**PROBLEM DETAILS**
Repeat exactly the lines from the start of the entries below through the line containing "Silke & Chris Photography (125, 421)". Omit the rest.

== == ==

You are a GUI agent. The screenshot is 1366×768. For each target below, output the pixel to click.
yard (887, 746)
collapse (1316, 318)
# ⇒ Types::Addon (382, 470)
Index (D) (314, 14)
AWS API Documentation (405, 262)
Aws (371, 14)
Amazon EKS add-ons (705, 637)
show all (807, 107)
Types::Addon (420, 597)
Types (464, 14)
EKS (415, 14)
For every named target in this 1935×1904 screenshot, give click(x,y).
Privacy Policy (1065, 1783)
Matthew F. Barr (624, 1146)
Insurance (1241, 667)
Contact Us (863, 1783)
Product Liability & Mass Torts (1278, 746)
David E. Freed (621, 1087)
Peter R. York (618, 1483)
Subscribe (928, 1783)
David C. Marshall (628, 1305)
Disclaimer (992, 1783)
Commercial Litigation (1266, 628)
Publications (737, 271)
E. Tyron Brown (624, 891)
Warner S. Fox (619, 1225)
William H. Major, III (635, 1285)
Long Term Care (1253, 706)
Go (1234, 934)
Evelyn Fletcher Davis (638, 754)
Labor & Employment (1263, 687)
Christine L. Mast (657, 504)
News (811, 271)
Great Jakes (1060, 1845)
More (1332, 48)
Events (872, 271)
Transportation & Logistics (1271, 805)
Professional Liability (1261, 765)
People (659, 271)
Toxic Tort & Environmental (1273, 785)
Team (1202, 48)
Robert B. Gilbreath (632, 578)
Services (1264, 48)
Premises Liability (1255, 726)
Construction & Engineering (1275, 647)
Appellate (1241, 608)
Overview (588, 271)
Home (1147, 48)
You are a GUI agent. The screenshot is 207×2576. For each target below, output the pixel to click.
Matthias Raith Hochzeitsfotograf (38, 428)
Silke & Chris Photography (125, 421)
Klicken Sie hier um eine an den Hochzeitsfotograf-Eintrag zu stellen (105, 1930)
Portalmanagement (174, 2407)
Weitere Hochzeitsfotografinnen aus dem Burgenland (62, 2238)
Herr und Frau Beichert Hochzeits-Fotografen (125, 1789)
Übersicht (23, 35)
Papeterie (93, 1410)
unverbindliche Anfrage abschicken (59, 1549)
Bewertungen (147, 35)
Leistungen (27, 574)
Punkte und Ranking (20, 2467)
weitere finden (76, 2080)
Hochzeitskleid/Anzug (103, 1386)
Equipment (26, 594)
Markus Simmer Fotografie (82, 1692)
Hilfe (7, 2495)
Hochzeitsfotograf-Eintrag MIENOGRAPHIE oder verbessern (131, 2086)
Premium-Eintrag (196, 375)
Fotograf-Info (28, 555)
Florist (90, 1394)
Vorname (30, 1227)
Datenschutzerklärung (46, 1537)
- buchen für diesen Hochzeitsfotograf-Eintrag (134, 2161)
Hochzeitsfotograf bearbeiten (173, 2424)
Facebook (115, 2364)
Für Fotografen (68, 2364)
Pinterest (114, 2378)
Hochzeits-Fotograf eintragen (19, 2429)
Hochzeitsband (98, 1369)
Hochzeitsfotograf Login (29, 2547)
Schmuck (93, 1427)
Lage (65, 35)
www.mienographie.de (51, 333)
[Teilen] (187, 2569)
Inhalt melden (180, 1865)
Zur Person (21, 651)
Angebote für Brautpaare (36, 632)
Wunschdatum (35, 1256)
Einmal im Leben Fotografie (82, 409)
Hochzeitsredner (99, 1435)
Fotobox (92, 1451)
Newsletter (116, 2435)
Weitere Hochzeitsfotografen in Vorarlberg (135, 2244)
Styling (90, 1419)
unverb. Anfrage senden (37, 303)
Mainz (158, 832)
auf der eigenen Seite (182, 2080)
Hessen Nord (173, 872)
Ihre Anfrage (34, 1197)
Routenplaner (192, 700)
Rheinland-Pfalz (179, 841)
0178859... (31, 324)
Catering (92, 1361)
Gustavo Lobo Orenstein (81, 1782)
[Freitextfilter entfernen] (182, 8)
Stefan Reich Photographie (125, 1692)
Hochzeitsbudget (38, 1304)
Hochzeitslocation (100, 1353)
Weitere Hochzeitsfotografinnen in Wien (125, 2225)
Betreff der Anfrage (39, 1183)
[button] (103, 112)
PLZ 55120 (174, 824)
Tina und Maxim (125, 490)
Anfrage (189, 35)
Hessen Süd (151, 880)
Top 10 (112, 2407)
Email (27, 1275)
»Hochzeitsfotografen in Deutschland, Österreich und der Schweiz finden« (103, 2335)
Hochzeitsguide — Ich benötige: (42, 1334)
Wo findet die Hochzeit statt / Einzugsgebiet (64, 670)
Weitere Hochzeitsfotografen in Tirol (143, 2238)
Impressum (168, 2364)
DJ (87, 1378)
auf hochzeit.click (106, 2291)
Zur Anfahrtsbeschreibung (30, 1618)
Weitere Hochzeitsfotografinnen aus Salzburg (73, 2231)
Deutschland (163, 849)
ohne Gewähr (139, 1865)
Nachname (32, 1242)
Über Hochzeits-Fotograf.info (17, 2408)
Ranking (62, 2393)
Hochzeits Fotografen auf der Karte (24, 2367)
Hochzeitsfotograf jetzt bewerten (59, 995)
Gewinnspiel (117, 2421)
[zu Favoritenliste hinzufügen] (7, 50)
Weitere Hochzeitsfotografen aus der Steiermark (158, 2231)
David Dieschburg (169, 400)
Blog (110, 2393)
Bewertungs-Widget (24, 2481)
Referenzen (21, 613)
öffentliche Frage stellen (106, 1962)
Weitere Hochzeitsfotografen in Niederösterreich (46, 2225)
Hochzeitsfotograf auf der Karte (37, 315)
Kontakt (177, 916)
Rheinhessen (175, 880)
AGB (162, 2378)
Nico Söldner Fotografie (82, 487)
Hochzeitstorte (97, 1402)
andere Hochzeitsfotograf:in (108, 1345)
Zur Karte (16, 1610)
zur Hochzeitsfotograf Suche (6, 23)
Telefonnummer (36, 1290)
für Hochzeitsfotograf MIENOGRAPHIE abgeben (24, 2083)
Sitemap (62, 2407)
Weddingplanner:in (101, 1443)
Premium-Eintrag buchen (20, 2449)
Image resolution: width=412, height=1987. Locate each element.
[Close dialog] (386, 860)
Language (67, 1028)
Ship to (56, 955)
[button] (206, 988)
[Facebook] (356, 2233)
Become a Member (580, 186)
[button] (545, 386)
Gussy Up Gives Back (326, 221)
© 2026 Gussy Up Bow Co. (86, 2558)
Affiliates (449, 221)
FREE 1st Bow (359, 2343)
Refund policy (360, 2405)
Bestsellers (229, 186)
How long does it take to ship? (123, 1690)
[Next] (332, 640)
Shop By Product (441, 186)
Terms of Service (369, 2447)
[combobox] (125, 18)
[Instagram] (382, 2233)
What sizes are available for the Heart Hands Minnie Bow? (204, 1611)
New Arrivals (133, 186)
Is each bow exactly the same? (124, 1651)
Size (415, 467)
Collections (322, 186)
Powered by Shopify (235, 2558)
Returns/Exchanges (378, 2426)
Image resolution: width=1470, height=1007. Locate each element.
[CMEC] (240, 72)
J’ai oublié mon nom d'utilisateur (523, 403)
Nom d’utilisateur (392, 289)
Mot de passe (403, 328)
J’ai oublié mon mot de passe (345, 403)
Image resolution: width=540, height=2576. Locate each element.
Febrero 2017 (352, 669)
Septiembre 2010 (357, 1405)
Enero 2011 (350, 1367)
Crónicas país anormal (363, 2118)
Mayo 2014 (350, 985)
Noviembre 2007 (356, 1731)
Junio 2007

== == ==

**RESPONSE TO THE TASK**
You are a GUI agent. The screenshot is 1366×768. For each target below, output the pixel to click.
yard (887, 746)
collapse (1316, 318)
# ⇒ Types::Addon (382, 470)
Index (D) (314, 14)
AWS API Documentation (405, 262)
Aws (371, 14)
Amazon EKS add-ons (705, 637)
show all (807, 107)
Types::Addon (420, 597)
Types (464, 14)
EKS (415, 14)
For every named target in this 1935×1904 screenshot, give click(x,y).
Privacy Policy (1065, 1783)
Matthew F. Barr (624, 1146)
Insurance (1241, 667)
Contact Us (863, 1783)
Product Liability & Mass Torts (1278, 746)
David E. Freed (621, 1087)
Peter R. York (618, 1483)
Subscribe (928, 1783)
David C. Marshall (628, 1305)
Disclaimer (992, 1783)
Commercial Litigation (1266, 628)
Publications (737, 271)
E. Tyron Brown (624, 891)
Warner S. Fox (619, 1225)
William H. Major, III (635, 1285)
Long Term Care (1253, 706)
Go (1234, 934)
Evelyn Fletcher Davis (638, 754)
Labor & Employment (1263, 687)
Christine L. Mast (657, 504)
News (811, 271)
Great Jakes (1060, 1845)
More (1332, 48)
Events (872, 271)
Transportation & Logistics (1271, 805)
Professional Liability (1261, 765)
People (659, 271)
Toxic Tort & Environmental (1273, 785)
Team (1202, 48)
Robert B. Gilbreath (632, 578)
Services (1264, 48)
Premises Liability (1255, 726)
Construction & Engineering (1275, 647)
Appellate (1241, 608)
Overview (588, 271)
Home (1147, 48)
You are a GUI agent. The screenshot is 207×2576. For each target below, output the pixel to click.
Matthias Raith Hochzeitsfotograf (38, 428)
Silke & Chris Photography (125, 421)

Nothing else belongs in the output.